## TASK TO CARRY OUT
Transcribe, word for word, every line from the one containing "Task: Click the 0.005 value field" through the final line of the records, and omit the pictures.

Stored items
• • • •
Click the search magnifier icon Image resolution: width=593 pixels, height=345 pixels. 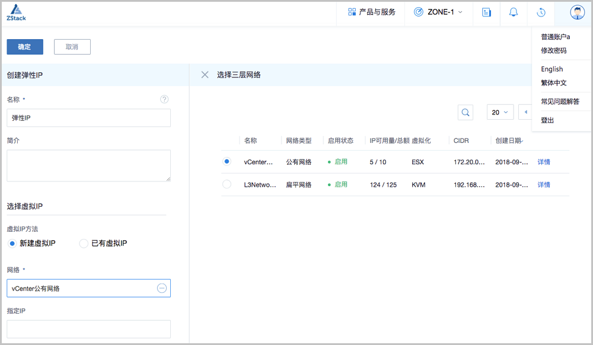click(x=466, y=112)
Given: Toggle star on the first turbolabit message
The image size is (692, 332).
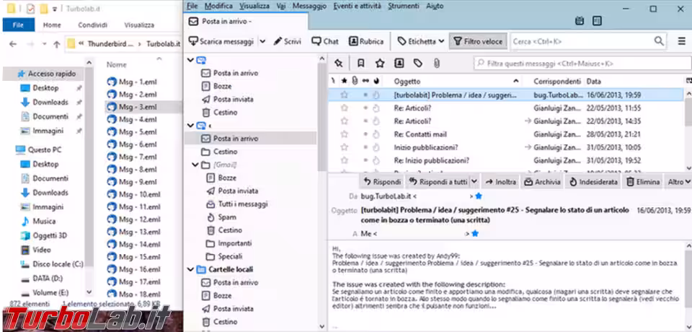Looking at the screenshot, I should tap(344, 95).
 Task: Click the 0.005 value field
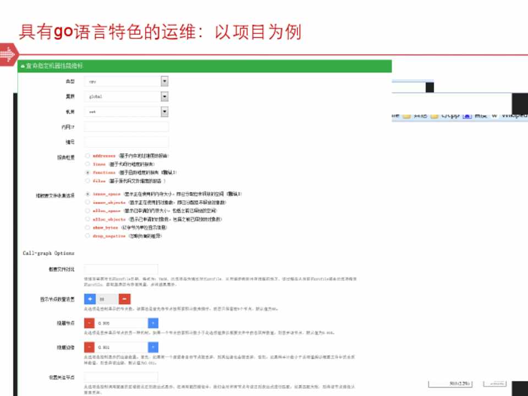(121, 323)
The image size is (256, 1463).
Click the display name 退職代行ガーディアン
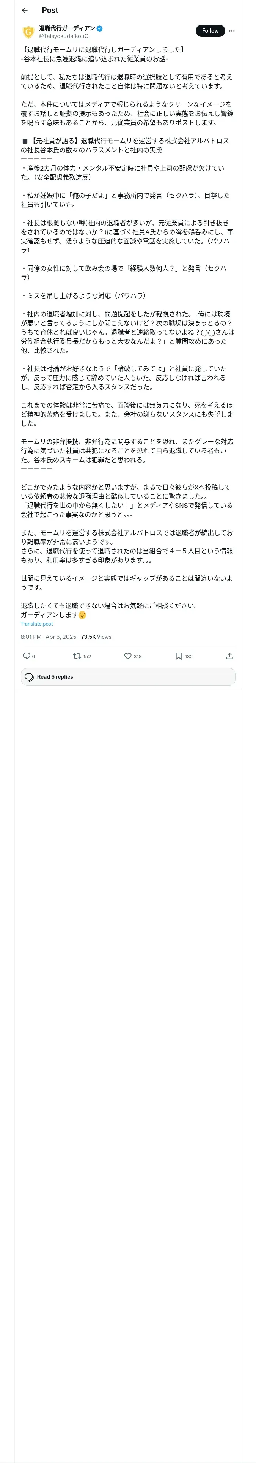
• • • •
## EXERCISE RESULT
 Task: Click the 0.005 value field
(121, 323)
The image size is (256, 1463).
Click the display name 退職代行ガーディアン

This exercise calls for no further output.